--- PROVIDED DATA ---

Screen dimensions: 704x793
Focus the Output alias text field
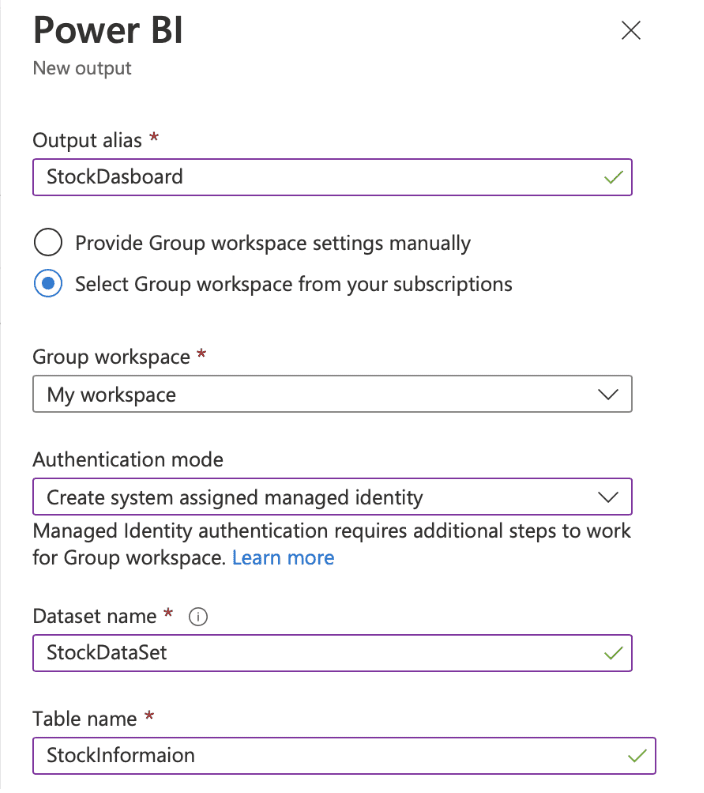point(332,177)
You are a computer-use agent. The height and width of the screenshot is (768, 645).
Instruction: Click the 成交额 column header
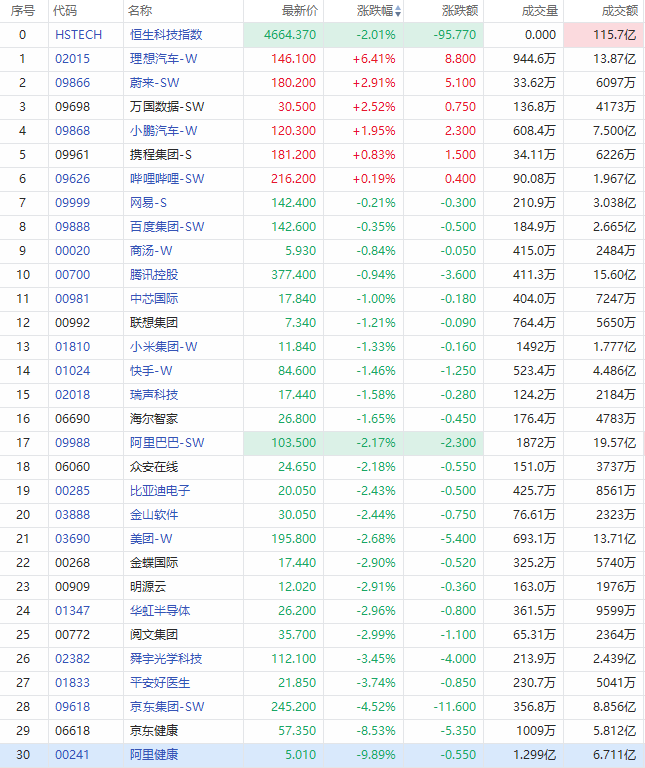pyautogui.click(x=620, y=11)
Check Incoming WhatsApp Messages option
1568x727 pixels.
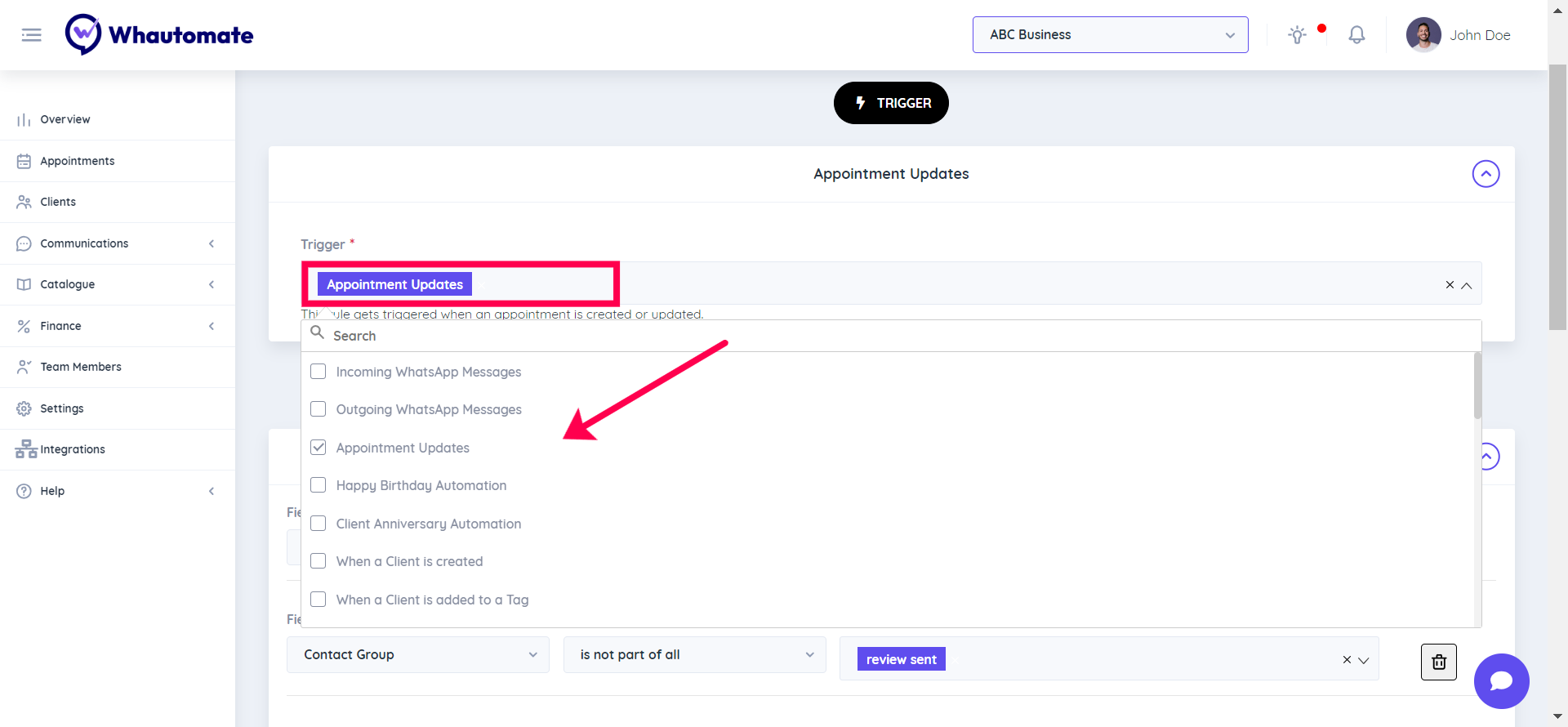(x=318, y=372)
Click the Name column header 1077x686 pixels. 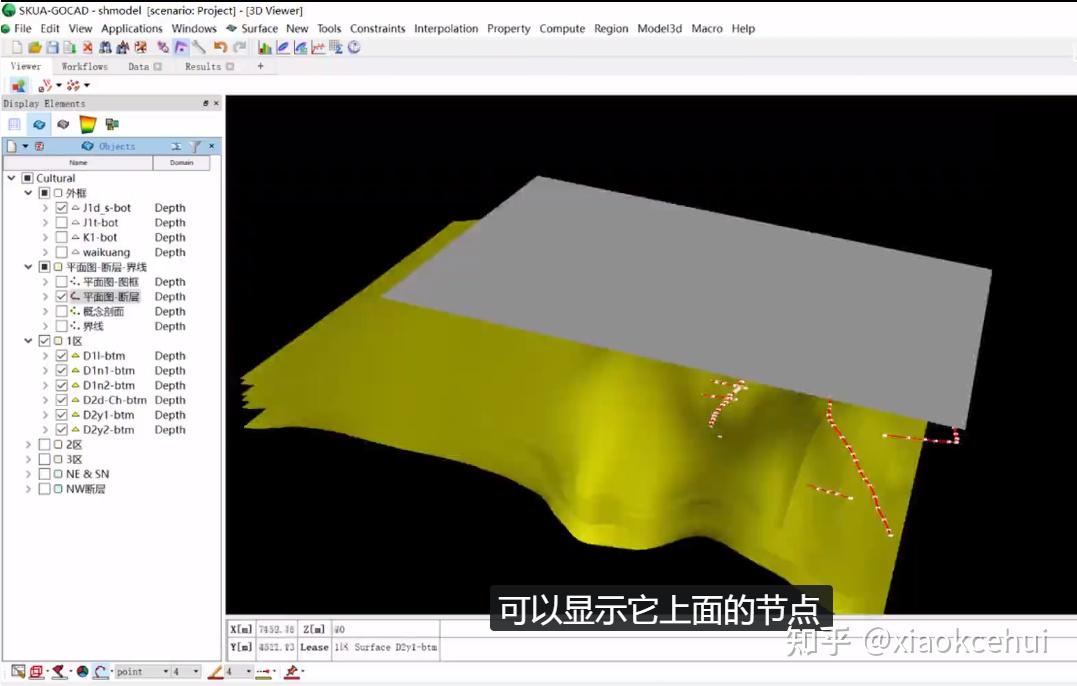(78, 163)
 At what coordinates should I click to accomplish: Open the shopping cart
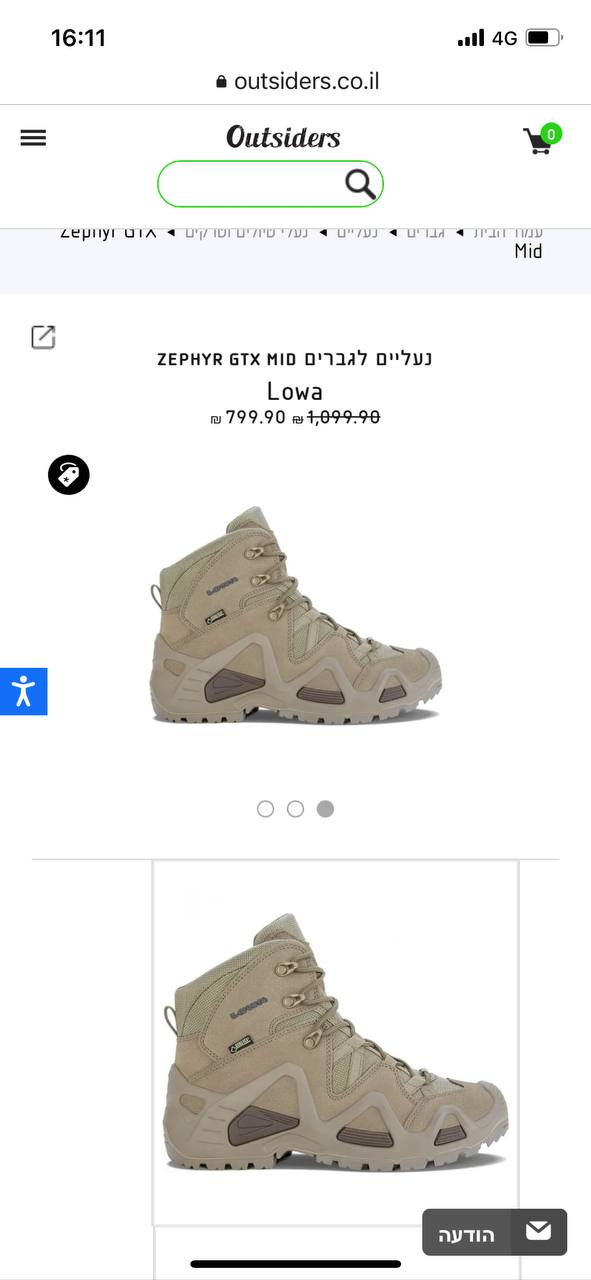pyautogui.click(x=542, y=140)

---

Starting at the line that contains "At what coordinates", please write out each line through the last line of the data, both ends included, and keep pictures out of the copy.

**TASK SOLUTION**:
 At what coordinates should I click to accomplish: Open the shopping cart
pyautogui.click(x=542, y=140)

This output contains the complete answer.